**Quoted text:**

The invention by Toyama (7046826) estimates the face orientation by comparing the head position and facial position. The method is also susceptible to errors due to the errors in head or face localization, and is only able to compute relative estimates, whereas the present method is able to produce absolute (yaw, pitch) angle, because the system is designed and trained to output absolute (yaw, pitch) angles.
The head pose estimation method by Hu uses component detectors to first locate facial features, and compute the facial pose, which poses a risk of large error when the component detectors fail. The proposed method learns holistic pattern to estimate the pose; it does not involve such risk.
The method by Moon is similar to the proposed method in terms of learning the global patterns on a large number of facial images using a machine learning technique; however, learning the whole space of patterns using a single machine is not regarded as efficient due to the wide range of pose variation. The present method overcomes this weakness by using a plurality of learning machines, each of which is specialized to a given pose range. The approach has not been adopted for facial pose estimation in the field, to the best knowledge of the inventors.
The invention automatically and unobtrusively analyzes the customers' pose information without involving any hassle of feeding the information manually by the customers or operator. Based on the pose information by the novel approach, the invention measures the viewership and the impression level of customers to the displayed object, and the length of time in which the customers actually looked at the displayed object. It is an objective of the present invention to provide an efficient and robust solution that solves the aforementioned problems in the prior art.
The present invention is a method and system for automatically measuring viewership of people for a displayed object by counting the number of viewers and the duration of viewing by the viewers. In the present invention, the displayed object comprises in-store marketing elements, static signage, POP displays, various digital media, retail TV networks, and kiosks. In the present invention, the viewership also comprises impression level, impression count of the viewers, such as how many people actually viewed said displayed object, average length of impression, distribution of impressions by time of day, and rating of media effectiveness based on audience response.
The present invention provides viewership measurement programs for various displayed objects, including digital and static signage and point of purchase displays in public spaces. These measurement services provide an understanding of viewership size, as well as the size of the potential viewership. In addition to measuring actual viewers, those who had an opportunity to view, and the relationship between these two groups, present invention measures the duration of viewing among actual viewers.
Potential Viewership
The present invention measures the potential viewership for a displayed object, or those with an opportunity to see, by tracking the behavior of persons around a given displayed object. The present invention employs systems utilizing a means for capturing images, which are generally placed to view persons from above, to collect information about the viewers' proximity to a displayed object. Using this method, the present invention provides data on those who were in the vicinity of, and had an opportunity to view, a displayed object. In the past, opportunity to see has been used as a measure of displayed object effectiveness and reach. While the present invention can measure actual viewership, opportunity to see is still a useful measure—particularly when evaluating the ratio of potential audience to actual viewership.

**Data provided:**
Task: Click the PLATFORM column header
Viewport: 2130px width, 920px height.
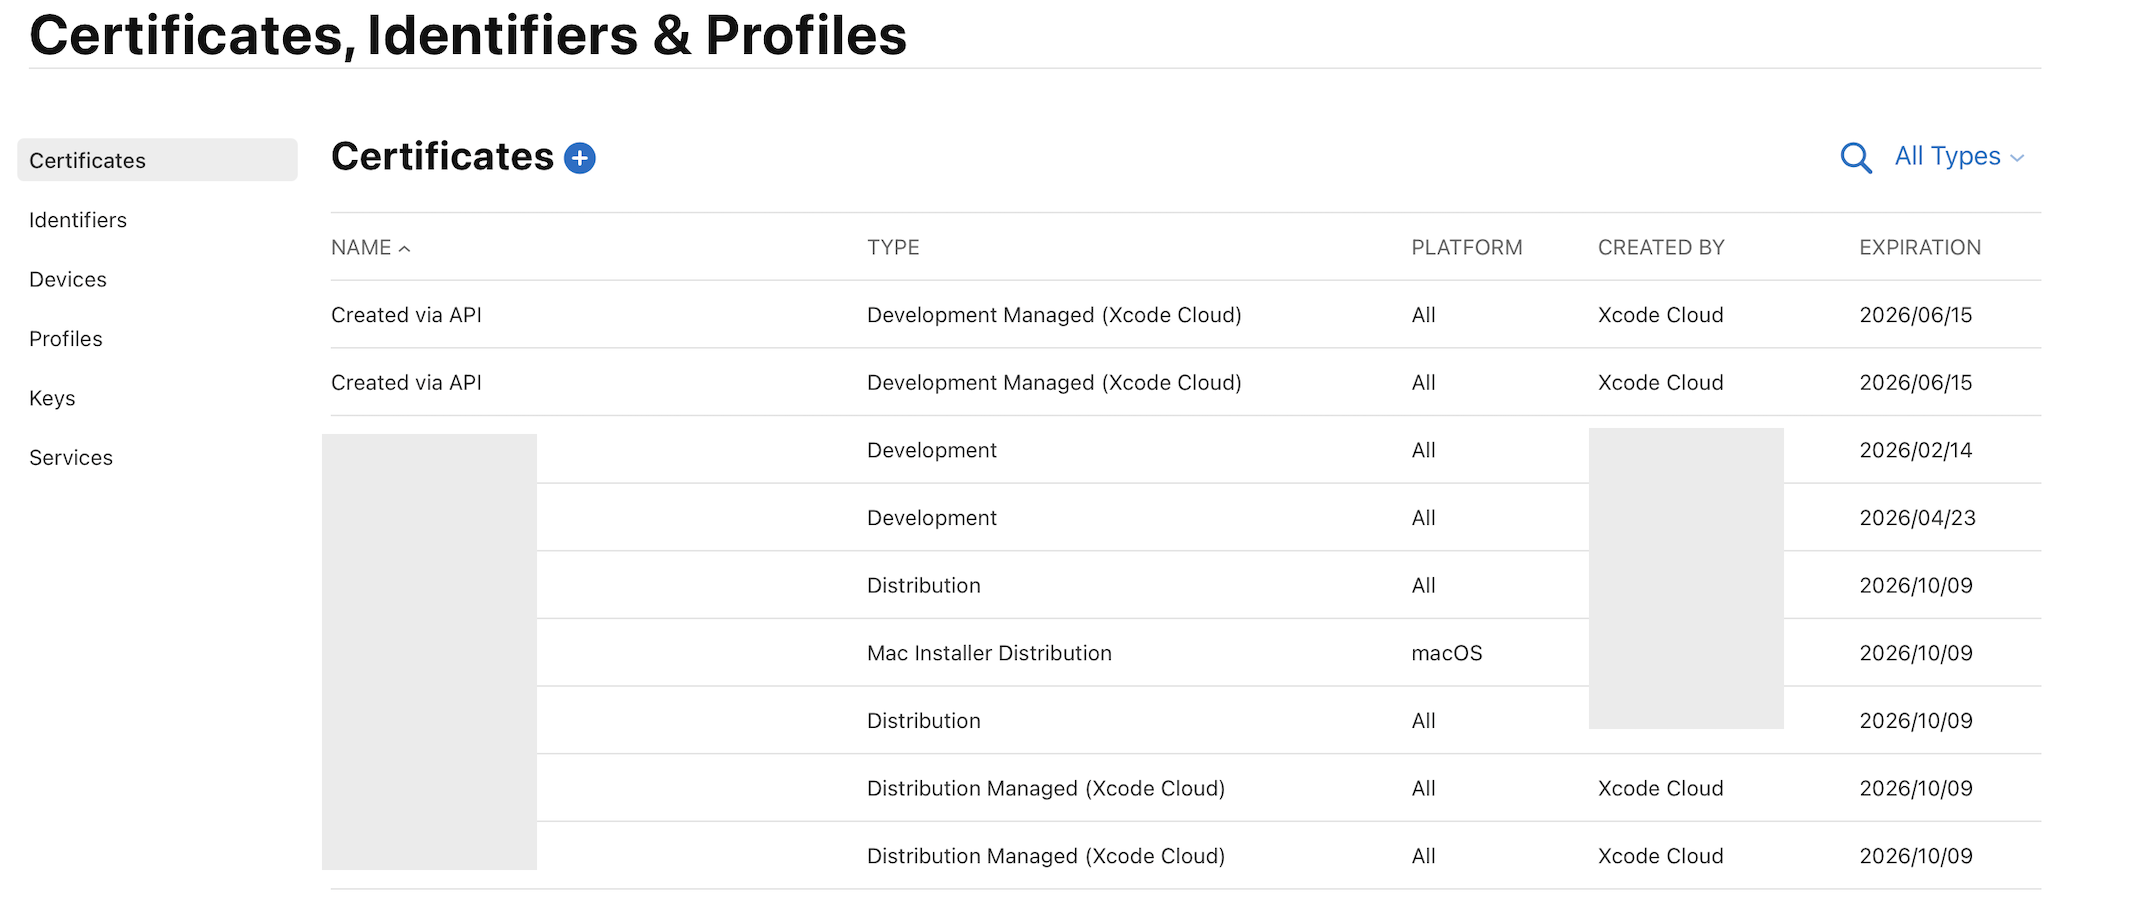Action: (1466, 248)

**Exercise:** Reproduce word for word the passage of the viewership measurement text above that opens with the words containing "The present invention is" and closes with "on audience response.".

**Final result:**
The present invention is a method and system for automatically measuring viewership of people for a displayed object by counting the number of viewers and the duration of viewing by the viewers. In the present invention, the displayed object comprises in-store marketing elements, static signage, POP displays, various digital media, retail TV networks, and kiosks. In the present invention, the viewership also comprises impression level, impression count of the viewers, such as how many people actually viewed said displayed object, average length of impression, distribution of impressions by time of day, and rating of media effectiveness based on audience response.